Work to complete: Only the lines from the one containing "You are a computer-use agent." through the end of the listing belong in the answer, repeated exactly, with no pictures.
Segment Start: Data shown
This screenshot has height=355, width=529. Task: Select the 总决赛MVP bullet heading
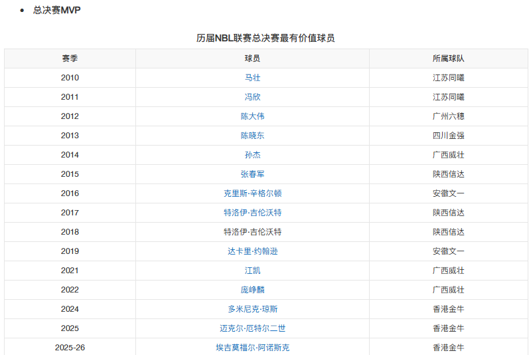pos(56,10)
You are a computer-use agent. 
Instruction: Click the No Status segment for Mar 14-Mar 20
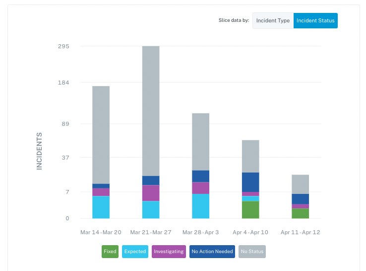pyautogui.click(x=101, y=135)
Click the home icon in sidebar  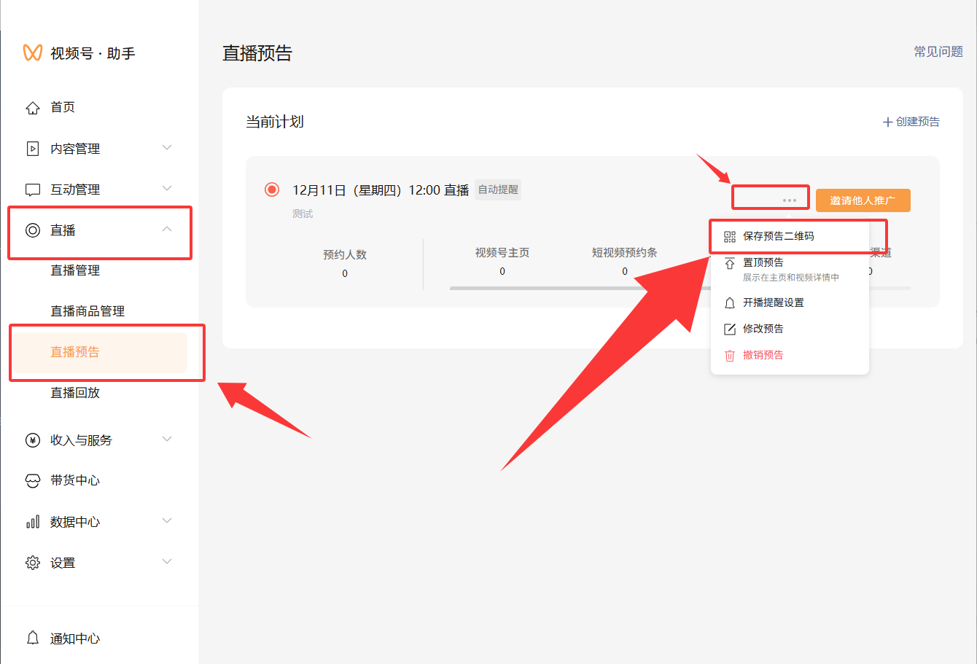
Segment End: Data shown
Solution for this task:
You are a computer-use agent. 
Instruction: Click the No Status segment for Mar 14-Mar 20
pyautogui.click(x=101, y=135)
Click the home icon in sidebar  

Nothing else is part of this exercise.